I know there is in a commercial brew when the beer has been pasteurized and the beer is force carbed.

But in the homebrew arena. Does the force carbing make a difference over CO2 derived directly from the live beer?
 
I've been trying to figure this out as well. In my short time (3 batches) kegging, I am loving force-carbing. I'm able to get much more consistent 'pub-like' carbing that is just the right level and leaves nice lacing. I was never able to get that kind of head retention from bottle carbing.

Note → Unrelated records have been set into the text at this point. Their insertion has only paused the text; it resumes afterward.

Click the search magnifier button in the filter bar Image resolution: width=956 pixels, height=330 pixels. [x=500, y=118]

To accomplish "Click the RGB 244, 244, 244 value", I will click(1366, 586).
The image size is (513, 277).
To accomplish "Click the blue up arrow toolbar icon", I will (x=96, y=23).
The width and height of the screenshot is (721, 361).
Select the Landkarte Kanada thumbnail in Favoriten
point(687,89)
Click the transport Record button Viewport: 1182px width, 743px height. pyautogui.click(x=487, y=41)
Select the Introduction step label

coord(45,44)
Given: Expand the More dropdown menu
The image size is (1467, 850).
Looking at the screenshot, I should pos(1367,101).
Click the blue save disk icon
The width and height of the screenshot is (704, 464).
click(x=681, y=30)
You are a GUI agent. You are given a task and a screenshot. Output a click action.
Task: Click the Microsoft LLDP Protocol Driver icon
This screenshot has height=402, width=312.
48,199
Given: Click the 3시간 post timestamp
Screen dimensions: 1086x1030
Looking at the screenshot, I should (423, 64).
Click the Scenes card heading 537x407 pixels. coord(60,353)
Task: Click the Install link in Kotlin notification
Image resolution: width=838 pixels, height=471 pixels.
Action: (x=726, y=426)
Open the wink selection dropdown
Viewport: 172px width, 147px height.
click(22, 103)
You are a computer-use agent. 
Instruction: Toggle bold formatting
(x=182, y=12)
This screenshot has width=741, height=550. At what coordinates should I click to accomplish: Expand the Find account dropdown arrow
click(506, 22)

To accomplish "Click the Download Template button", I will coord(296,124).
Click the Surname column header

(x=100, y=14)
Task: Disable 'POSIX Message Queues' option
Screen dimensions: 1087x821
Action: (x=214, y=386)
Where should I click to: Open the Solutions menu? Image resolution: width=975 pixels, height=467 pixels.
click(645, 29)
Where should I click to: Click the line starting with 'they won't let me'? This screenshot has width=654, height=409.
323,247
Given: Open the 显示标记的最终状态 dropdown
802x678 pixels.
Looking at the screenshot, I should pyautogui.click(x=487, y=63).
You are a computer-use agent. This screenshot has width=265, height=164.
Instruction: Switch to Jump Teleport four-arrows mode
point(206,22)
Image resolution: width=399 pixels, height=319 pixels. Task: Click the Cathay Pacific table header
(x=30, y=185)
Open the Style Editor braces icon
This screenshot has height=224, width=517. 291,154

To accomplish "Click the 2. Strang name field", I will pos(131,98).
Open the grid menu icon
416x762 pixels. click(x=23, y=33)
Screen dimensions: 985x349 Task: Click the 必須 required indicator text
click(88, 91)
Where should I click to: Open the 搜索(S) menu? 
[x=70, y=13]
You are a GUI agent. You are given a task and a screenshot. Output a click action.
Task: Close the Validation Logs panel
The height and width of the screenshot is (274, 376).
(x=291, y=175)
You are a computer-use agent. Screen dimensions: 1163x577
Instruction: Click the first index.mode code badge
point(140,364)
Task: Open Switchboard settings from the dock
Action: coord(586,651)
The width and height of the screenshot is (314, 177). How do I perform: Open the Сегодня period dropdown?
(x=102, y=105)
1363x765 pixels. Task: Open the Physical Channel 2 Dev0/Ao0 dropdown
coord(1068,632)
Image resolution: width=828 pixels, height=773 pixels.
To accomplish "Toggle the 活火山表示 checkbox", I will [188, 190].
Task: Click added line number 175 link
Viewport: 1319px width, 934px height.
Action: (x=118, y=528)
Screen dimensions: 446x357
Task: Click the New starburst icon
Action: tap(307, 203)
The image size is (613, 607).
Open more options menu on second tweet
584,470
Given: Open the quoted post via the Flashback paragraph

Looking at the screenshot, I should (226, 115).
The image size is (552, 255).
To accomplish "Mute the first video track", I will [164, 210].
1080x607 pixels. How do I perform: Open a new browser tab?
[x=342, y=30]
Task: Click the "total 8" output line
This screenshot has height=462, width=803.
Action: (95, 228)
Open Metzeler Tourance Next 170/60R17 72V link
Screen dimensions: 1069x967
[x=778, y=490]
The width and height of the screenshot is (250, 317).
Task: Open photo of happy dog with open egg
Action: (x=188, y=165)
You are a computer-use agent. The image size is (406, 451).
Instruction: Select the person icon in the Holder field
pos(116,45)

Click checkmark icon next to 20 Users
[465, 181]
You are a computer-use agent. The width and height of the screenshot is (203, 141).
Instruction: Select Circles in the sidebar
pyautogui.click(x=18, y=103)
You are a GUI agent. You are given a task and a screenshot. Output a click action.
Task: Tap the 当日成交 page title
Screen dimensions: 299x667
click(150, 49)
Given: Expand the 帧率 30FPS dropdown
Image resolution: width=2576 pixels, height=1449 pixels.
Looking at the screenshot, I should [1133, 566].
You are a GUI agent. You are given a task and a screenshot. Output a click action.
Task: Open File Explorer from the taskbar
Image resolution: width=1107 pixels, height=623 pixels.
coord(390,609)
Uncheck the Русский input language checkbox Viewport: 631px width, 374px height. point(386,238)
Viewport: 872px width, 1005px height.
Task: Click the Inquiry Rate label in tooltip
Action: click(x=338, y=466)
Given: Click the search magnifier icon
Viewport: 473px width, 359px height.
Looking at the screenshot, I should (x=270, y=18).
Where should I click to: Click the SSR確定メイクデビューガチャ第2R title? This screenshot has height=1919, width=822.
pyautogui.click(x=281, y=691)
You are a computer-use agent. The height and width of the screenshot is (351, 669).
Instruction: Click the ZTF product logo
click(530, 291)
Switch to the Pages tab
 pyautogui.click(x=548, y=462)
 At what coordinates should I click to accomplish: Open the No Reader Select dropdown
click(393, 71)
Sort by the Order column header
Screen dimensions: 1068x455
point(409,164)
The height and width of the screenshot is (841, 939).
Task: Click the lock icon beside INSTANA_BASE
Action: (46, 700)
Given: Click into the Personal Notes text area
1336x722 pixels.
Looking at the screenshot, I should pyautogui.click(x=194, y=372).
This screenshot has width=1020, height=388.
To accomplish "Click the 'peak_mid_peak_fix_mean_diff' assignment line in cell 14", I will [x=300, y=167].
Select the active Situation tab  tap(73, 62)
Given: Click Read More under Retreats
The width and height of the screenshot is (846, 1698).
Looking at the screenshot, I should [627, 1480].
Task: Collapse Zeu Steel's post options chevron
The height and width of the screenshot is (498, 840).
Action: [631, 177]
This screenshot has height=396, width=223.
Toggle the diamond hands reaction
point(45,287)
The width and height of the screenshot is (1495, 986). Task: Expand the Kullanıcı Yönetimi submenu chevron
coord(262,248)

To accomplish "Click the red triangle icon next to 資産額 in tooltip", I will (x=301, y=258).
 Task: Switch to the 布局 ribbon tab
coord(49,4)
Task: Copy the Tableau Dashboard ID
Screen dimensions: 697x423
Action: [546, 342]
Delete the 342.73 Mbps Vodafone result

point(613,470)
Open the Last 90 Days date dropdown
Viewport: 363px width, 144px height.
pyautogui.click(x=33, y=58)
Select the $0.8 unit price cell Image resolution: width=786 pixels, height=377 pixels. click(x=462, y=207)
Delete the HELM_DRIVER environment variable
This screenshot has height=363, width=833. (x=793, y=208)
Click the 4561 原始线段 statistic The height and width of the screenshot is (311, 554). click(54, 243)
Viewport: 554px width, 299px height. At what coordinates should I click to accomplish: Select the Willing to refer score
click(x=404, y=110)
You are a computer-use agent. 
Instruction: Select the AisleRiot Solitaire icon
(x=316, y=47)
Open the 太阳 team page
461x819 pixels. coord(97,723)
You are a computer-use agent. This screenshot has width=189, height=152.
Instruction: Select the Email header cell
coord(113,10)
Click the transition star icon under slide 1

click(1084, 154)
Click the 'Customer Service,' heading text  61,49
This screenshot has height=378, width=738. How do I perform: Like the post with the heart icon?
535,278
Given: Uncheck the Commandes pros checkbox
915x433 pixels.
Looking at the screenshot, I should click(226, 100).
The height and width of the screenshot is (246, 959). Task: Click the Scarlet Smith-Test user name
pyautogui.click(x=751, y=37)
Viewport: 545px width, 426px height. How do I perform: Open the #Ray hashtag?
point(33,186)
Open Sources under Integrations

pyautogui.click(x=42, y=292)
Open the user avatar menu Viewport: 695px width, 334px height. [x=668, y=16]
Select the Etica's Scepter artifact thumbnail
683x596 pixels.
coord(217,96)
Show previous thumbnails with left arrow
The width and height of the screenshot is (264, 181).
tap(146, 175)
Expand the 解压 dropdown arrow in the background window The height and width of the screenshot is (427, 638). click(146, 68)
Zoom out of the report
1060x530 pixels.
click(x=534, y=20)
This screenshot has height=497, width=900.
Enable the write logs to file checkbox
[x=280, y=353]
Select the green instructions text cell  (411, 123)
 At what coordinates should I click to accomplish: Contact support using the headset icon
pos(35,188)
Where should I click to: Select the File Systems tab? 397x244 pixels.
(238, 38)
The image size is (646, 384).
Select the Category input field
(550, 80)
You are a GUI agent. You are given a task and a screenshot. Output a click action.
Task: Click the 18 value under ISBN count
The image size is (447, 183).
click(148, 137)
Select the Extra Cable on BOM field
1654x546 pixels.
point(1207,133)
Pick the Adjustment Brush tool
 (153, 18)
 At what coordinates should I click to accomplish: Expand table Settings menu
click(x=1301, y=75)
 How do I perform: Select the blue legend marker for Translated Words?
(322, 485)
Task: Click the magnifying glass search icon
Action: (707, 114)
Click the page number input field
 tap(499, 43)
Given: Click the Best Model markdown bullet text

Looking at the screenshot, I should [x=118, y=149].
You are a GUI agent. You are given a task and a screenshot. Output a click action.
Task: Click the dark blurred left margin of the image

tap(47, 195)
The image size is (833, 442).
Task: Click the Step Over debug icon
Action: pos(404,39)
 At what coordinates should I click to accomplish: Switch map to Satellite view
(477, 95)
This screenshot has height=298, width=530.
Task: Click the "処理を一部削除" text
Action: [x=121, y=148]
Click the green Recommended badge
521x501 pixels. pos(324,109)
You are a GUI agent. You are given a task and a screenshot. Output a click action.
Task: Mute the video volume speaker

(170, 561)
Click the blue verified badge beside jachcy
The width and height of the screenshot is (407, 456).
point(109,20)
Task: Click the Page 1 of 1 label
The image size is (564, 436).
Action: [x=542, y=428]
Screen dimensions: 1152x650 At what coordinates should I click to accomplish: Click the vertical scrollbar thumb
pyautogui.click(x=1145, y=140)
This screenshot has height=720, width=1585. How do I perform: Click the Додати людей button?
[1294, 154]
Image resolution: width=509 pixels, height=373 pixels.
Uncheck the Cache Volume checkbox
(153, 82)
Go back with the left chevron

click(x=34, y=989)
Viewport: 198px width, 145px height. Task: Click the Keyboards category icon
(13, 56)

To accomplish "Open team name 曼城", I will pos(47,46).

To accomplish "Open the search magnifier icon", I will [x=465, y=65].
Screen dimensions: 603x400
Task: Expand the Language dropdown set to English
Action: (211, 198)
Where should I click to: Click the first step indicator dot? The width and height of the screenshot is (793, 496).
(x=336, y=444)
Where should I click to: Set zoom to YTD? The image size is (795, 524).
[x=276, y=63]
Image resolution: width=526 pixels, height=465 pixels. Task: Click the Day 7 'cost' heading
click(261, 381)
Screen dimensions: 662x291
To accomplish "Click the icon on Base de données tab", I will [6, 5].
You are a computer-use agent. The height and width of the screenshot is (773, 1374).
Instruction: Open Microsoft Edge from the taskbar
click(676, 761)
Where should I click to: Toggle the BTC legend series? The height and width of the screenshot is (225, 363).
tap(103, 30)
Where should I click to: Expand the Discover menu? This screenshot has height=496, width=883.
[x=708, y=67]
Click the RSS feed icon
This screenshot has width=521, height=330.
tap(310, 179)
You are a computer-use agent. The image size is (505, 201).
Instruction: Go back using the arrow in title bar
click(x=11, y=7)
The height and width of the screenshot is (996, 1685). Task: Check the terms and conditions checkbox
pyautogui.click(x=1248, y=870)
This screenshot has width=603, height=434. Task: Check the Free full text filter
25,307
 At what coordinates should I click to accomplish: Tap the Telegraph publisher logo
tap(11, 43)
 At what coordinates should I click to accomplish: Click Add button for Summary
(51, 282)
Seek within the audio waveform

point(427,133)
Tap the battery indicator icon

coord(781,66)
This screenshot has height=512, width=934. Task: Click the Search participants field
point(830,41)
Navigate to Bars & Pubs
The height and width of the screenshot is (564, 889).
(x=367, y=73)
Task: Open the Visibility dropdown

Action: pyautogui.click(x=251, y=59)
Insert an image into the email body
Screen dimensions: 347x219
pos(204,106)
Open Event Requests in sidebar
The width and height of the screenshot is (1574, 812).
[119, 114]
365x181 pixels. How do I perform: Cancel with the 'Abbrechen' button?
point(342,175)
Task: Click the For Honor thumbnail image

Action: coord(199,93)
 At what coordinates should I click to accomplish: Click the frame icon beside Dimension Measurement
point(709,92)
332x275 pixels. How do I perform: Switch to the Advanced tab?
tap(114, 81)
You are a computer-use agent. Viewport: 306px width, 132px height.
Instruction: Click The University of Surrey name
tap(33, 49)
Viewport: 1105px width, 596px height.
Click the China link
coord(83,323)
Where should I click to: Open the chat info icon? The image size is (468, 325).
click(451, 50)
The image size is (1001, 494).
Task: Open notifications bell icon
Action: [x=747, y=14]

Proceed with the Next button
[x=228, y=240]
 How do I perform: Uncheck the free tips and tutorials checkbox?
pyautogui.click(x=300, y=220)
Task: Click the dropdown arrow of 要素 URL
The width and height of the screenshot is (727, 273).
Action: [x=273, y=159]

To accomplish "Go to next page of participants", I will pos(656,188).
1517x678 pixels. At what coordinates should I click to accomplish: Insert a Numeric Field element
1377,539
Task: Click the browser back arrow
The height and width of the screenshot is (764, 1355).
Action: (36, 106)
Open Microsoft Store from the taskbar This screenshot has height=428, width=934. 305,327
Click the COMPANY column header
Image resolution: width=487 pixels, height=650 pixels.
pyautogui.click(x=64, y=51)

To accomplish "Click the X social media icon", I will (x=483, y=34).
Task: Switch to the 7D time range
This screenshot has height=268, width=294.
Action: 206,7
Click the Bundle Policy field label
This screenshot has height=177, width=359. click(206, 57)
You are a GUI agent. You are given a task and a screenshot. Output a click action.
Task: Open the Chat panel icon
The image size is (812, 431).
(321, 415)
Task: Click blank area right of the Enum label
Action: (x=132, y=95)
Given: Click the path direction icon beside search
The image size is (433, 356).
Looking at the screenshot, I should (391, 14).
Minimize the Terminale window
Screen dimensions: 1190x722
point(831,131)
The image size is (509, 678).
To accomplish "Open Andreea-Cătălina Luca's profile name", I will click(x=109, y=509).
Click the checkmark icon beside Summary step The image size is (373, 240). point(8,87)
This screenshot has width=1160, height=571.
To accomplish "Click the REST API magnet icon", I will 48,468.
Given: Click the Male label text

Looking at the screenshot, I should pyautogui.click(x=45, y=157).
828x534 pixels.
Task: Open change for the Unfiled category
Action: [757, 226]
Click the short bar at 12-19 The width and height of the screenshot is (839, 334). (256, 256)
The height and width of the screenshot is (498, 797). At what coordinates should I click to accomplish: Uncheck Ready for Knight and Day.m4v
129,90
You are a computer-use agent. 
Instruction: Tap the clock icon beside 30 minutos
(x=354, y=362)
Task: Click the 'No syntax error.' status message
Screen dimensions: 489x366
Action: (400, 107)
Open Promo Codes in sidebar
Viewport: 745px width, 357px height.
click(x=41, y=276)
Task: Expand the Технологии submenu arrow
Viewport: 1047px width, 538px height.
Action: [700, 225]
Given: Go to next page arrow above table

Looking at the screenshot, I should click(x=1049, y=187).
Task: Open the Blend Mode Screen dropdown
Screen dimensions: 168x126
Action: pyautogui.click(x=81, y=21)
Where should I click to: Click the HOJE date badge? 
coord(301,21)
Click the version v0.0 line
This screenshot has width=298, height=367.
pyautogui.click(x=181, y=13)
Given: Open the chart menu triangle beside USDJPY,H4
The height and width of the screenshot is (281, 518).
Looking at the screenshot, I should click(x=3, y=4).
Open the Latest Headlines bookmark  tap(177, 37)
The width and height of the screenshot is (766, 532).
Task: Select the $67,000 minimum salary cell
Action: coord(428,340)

I think part of what makes it seem better is that it resembles more commercial brews-which is what we're used to (especially non-brewers). IMO, the less bio-chemical reactions that you need to govern-the better. In my limited experience, kegging has meant less work and yields better beer in less time. It has honestly renewed my zest for brewing-although I'm sure my gut will grow due to having beer on tap at all times.
 
In my opinion, it is mostly a difference of preference.

First, you can prime both kegs and bottles with sugar, and you can force carbonate beer for bottling and kegging. (Bottling beer out of a keg that has been carbonated requires a bit different equipment, but it is nice and simple still.)

Also, not all breweries that force carbonate their beer pasteurize it. I know from experience.

If you prime your keg with sugar, you'll get a bit of the yeast in the first couple pulls, then it should clear up.

If you force carbonate the beer in a keg then bottle it, you don't get the yeast but it is a little more difficult to get consistent fills, as the beer will foam a bit while filling. It takes a bit more finesse.

I prefer to bottle condition my beer, because bottles are easily portioned, and easy to travel with and share with friends/family. Also, bottling time is a good time to spend an hour or two with a friend working together on a project, drinking some beer, and chatting.

I've also read more than once that the yeasties help protect the beer and let it last a little longer than force carbonated beer.

Also, if you have a beer that needs some aging, that can be overlapped with the process of the yeast carbonating the beer in the bottle.

All that said, I would like to set up some kind of tap system at my house, and maybe split batches in two, bottling half and kegging half.